## Problem
Once the line containing "Where should I click to: Open the" is found in the entries below, restate it and each following line word for word, stopping after the line containing "Task: Open the Browse menu".

Pixel coordinate grounding data
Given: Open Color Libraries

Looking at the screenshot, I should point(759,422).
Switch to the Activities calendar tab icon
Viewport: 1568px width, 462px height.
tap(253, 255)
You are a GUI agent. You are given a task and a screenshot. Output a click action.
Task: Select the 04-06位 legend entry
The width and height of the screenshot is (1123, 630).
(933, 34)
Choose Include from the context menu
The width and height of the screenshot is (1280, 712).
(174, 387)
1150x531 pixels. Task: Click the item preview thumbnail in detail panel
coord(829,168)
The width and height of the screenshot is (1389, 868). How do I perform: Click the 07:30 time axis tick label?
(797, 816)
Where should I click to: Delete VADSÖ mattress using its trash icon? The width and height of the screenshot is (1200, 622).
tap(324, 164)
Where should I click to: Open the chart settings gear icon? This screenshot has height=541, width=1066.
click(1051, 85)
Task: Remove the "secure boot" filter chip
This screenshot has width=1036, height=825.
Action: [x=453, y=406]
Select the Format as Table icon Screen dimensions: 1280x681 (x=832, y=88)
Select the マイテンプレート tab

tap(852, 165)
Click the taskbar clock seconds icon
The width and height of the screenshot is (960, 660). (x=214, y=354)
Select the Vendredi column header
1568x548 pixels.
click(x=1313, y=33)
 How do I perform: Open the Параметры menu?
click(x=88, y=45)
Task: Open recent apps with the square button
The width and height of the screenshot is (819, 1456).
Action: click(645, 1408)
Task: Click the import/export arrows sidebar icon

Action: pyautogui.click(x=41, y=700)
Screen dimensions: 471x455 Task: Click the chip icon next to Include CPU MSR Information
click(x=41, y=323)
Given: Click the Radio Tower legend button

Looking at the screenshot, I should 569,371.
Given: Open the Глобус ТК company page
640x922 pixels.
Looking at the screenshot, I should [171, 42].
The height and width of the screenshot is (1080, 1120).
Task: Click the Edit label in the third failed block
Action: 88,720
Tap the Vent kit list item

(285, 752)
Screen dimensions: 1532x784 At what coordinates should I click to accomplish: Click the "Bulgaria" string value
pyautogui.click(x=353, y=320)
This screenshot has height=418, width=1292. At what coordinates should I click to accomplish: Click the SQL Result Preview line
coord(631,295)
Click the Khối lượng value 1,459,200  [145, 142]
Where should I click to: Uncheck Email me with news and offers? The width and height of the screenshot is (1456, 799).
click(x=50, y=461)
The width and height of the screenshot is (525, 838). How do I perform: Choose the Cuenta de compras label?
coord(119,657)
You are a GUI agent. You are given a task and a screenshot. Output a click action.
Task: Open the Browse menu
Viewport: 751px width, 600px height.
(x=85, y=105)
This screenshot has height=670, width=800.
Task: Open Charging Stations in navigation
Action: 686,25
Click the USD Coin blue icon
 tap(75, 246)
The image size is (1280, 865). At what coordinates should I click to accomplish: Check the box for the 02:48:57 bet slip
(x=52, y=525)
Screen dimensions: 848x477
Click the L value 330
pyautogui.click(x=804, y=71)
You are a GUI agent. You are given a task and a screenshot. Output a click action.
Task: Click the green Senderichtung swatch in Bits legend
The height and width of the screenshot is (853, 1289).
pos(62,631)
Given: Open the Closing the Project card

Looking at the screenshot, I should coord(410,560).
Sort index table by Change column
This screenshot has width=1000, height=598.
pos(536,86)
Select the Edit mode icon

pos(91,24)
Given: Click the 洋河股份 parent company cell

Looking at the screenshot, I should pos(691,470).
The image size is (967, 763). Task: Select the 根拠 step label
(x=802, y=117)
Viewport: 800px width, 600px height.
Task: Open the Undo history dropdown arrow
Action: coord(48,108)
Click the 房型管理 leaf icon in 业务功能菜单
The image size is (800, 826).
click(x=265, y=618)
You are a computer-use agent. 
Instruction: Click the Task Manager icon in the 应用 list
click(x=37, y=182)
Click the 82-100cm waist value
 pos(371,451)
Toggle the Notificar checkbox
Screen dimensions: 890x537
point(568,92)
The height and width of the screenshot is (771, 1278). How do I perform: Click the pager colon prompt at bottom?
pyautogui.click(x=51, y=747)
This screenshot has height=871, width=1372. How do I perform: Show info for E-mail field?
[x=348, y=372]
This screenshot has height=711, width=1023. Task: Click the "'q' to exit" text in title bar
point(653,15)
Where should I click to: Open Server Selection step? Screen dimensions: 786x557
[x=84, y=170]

## Response box
Where should I click to: Open the chart settings gear icon? This screenshot has height=541, width=1066.
click(1051, 85)
Task: Remove the "secure boot" filter chip
This screenshot has width=1036, height=825.
Action: [x=453, y=406]
Select the Format as Table icon Screen dimensions: 1280x681 (x=832, y=88)
Select the マイテンプレート tab

tap(852, 165)
Click the taskbar clock seconds icon
The width and height of the screenshot is (960, 660). (x=214, y=354)
Select the Vendredi column header
1568x548 pixels.
click(x=1313, y=33)
 How do I perform: Open the Параметры menu?
click(x=88, y=45)
Task: Open recent apps with the square button
The width and height of the screenshot is (819, 1456).
Action: click(645, 1408)
Task: Click the import/export arrows sidebar icon

Action: pyautogui.click(x=41, y=700)
Screen dimensions: 471x455 Task: Click the chip icon next to Include CPU MSR Information
click(x=41, y=323)
Given: Click the Radio Tower legend button

Looking at the screenshot, I should 569,371.
Given: Open the Глобус ТК company page
640x922 pixels.
Looking at the screenshot, I should [171, 42].
The height and width of the screenshot is (1080, 1120).
Task: Click the Edit label in the third failed block
Action: 88,720
Tap the Vent kit list item

(285, 752)
Screen dimensions: 1532x784 At what coordinates should I click to accomplish: Click the "Bulgaria" string value
pyautogui.click(x=353, y=320)
This screenshot has height=418, width=1292. At what coordinates should I click to accomplish: Click the SQL Result Preview line
coord(631,295)
Click the Khối lượng value 1,459,200  [145, 142]
Where should I click to: Uncheck Email me with news and offers? The width and height of the screenshot is (1456, 799).
click(x=50, y=461)
The width and height of the screenshot is (525, 838). How do I perform: Choose the Cuenta de compras label?
coord(119,657)
You are a GUI agent. You are given a task and a screenshot. Output a click action.
Task: Open the Browse menu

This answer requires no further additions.